Cursus
Mistral released Pixtral 12B, a 12 billion parameter open-source large language model (LLM). This is Mistral’s first multimodal model, which means it can process both text and images.
Here’s why Pixtral is a valuable addition to the LLM landscape:
- It efficiently processes images of all sizes without pre-processing.
- A 128K context window enables the handling of complex prompts and numerous images.
- Strong performance in both text-only and multimodal tasks.
- Free for non-monetized projects, making it ideal for researchers and hobbyists.
- Open-source under the Apache 2.0 license, supporting AI democratization.
In this tutorial, I’ll provide numerous examples and step-by-step guidance on using Pixtral through the web chat interface, Le Chat, and programmatically via the API. But first, let’s cover the essential theoretical aspects of Pixtral.
What Is Pixtral 12B?
Mistral AI has launched Pixtral 12B, a model designed to process both images and text together. With 12 billion parameters, it can handle tasks that involve a mix of visuals and language, such as interpreting charts, documents, or graphs.
It’s useful for environments that require a deep understanding of both formats.
A key feature of Pixtral 12B is its capacity to handle multiple images within a single input, processing them at their native resolution. The model has a 128,000-token context window, which allows for the analysis of long and complex documents, images, or multiple data sources simultaneously. This makes it helpful in areas like financial reporting or document scanning for businesses.
Pixtral’s benchmarks
Pixtral performs well in tasks related to Multimodal Knowledge & Reasoning, especially in the MathVista test, where it leads the pack. In multimodal QA tasks, it also holds a strong position, particularly in ChartQA.
Source: Mistral AI
However, in instruction following and text-based tasks, other models like Claude-3 Haiku and Gemini Flash-8B show competitive or superior performance. This suggests that Pixtral 12B excels in multimodal and visual reasoning but may not dominate in purely text-based tasks.
Pixtral’s Architecture
The architecture of Pixtral 12B is designed to process both text and images simultaneously. It features two main components: a Vision Encoder and a Multimodal Transformer Decoder.
The Vision Encoder, which has 400 million parameters, is specifically trained to accommodate images of varying sizes and resolutions.
Source: Mistral AI
The second component, the Multimodal Transformer Decoder, is a more extensive model with 12 billion parameters. It's based on the existing Mistral Nemo architecture and is designed to predict the next text token in sequences that interleave text and image data.

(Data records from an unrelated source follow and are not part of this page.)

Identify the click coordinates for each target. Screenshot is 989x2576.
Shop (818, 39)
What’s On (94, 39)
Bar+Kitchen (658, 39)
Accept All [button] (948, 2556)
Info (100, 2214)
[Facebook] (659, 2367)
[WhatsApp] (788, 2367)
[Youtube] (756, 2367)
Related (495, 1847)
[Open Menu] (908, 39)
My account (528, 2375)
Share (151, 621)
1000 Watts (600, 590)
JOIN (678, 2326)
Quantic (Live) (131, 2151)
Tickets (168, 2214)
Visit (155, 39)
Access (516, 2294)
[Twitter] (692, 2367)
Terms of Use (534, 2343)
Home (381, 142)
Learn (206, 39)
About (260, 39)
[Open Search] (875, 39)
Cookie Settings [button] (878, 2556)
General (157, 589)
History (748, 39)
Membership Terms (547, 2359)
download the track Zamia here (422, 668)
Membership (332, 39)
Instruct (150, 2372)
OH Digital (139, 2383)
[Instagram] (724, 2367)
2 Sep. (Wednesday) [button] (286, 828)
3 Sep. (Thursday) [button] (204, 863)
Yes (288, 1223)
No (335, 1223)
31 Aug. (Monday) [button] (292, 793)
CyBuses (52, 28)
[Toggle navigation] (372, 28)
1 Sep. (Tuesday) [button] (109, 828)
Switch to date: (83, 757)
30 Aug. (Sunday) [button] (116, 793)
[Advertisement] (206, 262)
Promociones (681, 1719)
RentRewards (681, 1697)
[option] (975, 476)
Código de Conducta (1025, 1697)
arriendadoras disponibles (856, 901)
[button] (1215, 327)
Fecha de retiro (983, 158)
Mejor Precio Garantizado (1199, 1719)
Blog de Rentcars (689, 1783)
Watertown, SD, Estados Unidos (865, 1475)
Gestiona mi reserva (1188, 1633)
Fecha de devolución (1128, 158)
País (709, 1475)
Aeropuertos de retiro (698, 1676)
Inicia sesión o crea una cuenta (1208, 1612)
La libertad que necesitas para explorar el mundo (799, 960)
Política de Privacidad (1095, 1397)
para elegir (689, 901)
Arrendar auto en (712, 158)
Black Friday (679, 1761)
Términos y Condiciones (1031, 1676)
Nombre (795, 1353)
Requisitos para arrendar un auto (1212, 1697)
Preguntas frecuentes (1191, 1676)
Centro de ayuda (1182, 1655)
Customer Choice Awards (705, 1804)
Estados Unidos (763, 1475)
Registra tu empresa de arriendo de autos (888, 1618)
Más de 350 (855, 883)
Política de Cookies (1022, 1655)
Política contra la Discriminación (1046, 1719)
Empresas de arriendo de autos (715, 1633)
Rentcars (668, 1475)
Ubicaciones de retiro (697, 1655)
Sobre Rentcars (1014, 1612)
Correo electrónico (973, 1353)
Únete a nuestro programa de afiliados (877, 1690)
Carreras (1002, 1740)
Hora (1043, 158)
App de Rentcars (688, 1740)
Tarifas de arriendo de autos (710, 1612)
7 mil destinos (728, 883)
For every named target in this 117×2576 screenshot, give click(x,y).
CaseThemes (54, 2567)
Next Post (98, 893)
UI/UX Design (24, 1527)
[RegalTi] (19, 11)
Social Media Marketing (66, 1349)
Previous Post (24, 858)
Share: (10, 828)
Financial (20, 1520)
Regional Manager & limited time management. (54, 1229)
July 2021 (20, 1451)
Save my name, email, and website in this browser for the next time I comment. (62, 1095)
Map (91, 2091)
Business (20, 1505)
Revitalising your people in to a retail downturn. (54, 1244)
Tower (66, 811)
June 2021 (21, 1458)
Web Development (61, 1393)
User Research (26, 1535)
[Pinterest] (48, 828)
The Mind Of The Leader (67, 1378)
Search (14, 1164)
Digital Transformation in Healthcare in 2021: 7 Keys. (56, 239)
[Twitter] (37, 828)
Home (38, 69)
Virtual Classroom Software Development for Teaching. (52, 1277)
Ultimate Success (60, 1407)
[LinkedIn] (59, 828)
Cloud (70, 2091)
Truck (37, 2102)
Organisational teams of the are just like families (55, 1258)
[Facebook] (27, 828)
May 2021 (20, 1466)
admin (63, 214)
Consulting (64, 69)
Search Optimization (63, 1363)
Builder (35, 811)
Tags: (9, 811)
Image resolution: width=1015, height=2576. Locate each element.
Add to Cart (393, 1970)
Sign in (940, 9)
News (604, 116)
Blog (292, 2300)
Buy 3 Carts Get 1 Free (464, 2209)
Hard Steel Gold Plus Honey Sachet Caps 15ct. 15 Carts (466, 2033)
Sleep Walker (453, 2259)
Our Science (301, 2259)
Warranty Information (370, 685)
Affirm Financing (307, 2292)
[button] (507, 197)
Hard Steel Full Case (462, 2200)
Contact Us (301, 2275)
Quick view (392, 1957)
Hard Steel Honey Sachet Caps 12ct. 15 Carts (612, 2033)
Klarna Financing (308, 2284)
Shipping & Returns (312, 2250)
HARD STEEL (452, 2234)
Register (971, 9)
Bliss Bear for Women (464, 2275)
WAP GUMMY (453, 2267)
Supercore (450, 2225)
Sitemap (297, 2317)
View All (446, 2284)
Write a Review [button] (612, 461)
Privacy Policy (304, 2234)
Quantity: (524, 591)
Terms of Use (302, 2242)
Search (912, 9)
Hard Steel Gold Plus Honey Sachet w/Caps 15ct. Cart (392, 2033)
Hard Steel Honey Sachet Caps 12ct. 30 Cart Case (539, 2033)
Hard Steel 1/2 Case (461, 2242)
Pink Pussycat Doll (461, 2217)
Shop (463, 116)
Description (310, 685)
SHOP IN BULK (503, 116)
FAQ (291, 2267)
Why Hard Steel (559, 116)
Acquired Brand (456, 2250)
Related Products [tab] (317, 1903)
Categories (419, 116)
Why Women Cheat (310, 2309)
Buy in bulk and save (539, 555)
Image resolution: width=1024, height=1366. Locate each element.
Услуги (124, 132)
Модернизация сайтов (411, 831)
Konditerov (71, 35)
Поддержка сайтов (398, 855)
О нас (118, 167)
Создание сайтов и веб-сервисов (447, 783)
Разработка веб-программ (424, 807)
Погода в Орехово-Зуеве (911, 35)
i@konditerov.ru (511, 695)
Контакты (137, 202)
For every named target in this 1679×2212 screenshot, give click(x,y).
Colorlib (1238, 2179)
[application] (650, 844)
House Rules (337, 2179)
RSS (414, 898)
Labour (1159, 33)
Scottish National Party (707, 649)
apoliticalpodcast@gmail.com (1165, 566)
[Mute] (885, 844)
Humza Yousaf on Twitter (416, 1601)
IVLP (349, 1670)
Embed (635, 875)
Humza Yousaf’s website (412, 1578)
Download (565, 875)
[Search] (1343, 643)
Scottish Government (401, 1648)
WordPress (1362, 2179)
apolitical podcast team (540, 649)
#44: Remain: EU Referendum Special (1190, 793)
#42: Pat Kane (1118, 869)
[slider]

This decoder can process very lengthy contexts (up to 128k tokens), enabling it to handle numerous image tokens and extensive textual information in large documents.
Source: Mistral AI
This combined architecture allows Pixtral to deal with a wide range of image sizes and formats, translating high-resolution images into coherent tokens without losing context.
How to Use Pixtral on Le Chat
The easiest way to access Pixtral for free is through Le Chat, their chat interface. This interface resembles other LLM chat interfaces—like that of ChatGPT, for example.
To use Pixtral, navigate to the model selector located at the bottom, next to the prompt input, and choose the Pixtral model from the list of available models.
Pixtral is a multimodal model that supports both text and images. By using the clip icon located at the bottom, we can upload one or more images and combine them with a text prompt. For example, this functionality can assist us in identifying a fruit depicted in an image.
Let's explore another example where we request Pixtral to transform an image containing a pie chart into a markdown table:
How to Connect to Pixtral’s API on La Plateforme
Although using Pixtral through its web interface is nice and easy, it's not suitable for incorporating it into our projects. In this section, we will discuss how to interact with Pixtral via their API using Python, through La Plateforme.
Profile setup
To begin, we need to create an account. This can be done with just one click by using a Google account, or alternatively, by setting up a traditional account with a username and a password.
Upon creating the account, we are prompted to set up a workspace. You can select any name for your workspace and opt for the "I'm a solo creator" option.
After creating the account, proceed to the billing plans page. Here, we have the option to either create an experimental billing plan, which allows us to try the API for free, or set up a paid plan. It's important to note that the free experimental plan requires us to link a valid phone number to our account.
Our profile should now be ready to create an API key. This key is necessary for making requests to the Mistral API and for programmatically interacting with Pixtral using Python.
Generating the API key
To generate the API key, navigate to the API key page. At the top of the page, we have a button to create a new API key:
When creating a key, we are prompted to name it and set an expiration date. However, both fields are optional, allowing us to leave them blank if desired.
Generally, it is advisable to set an expiration date for keys. Often, keys are created to experiment with an API but then are forgotten, leaving them active indefinitely. Setting an expiration date ensures that if a key is accidentally leaked, it cannot be used forever, thus minimizing potential risks.
Once the key is created, it will be displayed. This display is the only opportunity to view the key, so it's essential to copy it. If the key is lost, the solution is to delete it from the list and create a new one.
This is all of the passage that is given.